▸ **What you are asked to do**
Across the listing, tally the lines in which the word "Partioaitta" occurs, then report the tally alone.

▸ **Dataset extract**
.....

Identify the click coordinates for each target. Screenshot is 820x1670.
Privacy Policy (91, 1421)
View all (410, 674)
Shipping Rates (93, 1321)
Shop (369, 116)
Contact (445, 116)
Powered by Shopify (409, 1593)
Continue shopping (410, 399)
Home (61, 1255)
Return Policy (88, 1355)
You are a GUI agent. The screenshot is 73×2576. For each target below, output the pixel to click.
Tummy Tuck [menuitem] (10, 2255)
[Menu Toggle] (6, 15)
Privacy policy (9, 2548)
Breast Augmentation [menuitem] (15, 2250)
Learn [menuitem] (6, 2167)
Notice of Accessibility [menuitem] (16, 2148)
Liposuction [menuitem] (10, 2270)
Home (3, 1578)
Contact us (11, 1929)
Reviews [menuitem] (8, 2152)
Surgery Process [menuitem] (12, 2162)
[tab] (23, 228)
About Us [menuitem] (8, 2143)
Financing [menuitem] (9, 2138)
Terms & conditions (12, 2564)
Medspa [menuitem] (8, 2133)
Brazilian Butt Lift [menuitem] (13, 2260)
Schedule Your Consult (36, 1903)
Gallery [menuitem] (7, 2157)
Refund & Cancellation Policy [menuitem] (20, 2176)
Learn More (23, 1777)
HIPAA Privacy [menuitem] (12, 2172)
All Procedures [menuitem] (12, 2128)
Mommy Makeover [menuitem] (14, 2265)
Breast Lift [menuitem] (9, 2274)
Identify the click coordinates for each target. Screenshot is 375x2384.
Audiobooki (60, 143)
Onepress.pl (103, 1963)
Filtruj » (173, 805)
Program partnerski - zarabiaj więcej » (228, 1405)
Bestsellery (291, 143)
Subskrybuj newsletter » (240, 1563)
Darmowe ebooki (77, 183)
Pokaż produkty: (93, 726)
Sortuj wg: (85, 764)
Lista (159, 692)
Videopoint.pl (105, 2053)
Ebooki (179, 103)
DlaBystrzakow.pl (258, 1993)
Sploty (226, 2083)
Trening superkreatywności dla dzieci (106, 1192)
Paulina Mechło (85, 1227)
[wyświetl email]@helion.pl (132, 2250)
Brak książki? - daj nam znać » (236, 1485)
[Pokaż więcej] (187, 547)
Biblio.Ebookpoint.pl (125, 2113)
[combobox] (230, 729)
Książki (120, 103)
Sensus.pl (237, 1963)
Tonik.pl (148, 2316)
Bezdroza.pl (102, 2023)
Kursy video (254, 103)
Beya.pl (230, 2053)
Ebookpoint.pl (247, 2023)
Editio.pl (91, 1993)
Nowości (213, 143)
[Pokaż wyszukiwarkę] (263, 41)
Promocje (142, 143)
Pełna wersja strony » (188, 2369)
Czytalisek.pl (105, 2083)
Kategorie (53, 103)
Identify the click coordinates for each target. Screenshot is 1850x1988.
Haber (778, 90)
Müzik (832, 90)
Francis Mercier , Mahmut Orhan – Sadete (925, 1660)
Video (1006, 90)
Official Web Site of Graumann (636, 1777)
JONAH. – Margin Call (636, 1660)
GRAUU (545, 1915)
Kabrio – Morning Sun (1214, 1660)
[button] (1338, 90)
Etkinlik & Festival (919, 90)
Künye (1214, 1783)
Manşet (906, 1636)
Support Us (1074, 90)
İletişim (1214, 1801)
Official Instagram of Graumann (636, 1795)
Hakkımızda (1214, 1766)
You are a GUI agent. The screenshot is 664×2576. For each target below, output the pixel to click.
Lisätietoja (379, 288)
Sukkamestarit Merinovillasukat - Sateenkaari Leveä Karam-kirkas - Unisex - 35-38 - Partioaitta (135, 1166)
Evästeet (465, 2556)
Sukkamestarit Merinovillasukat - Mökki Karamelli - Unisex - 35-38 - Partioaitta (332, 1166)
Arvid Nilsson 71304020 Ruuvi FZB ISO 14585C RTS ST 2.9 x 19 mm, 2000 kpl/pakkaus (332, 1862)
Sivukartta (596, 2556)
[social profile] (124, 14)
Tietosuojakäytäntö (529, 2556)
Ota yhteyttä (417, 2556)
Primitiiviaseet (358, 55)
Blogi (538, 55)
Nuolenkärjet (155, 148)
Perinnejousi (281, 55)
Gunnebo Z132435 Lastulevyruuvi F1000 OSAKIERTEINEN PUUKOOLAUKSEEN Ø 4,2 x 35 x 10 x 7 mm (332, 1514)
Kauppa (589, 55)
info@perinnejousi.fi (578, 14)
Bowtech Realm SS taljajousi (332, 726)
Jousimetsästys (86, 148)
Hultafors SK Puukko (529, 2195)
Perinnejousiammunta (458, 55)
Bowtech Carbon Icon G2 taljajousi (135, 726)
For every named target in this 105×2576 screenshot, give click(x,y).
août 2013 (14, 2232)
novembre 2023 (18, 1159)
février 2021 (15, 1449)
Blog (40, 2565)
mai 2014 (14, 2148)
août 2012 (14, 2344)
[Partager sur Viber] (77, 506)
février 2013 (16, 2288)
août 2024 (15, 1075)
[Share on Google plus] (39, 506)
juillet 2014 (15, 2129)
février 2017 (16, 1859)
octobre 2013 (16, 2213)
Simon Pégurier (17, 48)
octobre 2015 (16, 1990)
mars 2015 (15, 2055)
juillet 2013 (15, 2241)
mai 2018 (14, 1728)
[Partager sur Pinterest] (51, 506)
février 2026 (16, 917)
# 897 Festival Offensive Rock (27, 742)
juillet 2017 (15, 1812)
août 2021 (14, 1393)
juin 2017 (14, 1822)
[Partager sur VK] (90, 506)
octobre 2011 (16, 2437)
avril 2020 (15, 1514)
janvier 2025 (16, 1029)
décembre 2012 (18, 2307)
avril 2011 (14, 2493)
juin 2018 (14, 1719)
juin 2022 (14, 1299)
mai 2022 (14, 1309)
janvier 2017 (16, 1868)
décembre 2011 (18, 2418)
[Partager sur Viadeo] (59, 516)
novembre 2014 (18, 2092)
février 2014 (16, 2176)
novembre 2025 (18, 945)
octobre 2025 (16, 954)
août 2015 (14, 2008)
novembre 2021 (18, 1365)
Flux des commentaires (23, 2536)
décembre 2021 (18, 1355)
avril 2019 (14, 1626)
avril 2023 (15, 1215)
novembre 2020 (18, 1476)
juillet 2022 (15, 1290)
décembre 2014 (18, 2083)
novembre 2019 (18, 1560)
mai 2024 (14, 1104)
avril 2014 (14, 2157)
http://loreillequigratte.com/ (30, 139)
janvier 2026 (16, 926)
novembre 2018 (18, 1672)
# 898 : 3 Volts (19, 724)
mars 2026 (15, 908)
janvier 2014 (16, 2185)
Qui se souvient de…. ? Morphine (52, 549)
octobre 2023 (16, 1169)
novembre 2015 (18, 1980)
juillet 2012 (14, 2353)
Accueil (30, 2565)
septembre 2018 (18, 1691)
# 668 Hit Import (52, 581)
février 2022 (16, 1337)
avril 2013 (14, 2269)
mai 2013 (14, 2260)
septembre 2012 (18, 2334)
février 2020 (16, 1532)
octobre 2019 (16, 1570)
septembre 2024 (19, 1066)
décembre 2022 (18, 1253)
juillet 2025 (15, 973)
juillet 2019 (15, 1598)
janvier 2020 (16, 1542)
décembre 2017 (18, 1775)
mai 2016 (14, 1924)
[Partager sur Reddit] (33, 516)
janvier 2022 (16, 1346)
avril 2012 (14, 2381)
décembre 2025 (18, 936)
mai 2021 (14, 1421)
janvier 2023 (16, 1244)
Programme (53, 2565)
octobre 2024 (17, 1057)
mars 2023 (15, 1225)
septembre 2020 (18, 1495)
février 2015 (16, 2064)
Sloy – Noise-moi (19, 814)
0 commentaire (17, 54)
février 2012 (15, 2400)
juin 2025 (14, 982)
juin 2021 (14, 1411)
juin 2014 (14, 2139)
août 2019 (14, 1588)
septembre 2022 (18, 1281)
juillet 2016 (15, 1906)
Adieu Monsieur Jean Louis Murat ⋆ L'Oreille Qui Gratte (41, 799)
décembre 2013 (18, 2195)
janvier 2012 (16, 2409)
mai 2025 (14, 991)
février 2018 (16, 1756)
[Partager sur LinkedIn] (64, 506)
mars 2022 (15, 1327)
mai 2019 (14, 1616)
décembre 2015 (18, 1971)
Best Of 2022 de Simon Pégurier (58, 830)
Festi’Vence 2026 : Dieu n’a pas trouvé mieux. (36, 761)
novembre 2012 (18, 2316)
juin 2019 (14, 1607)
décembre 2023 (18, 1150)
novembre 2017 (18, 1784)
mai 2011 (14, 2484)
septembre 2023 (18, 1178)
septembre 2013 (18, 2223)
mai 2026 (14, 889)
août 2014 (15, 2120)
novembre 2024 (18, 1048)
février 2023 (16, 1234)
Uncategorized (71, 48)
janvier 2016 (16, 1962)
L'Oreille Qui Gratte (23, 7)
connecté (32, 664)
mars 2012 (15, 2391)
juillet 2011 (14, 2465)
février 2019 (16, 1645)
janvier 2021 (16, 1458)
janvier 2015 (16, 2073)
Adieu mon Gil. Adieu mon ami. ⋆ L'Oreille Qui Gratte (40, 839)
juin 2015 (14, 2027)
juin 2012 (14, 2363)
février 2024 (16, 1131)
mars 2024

.....

▸ **Task answer**
2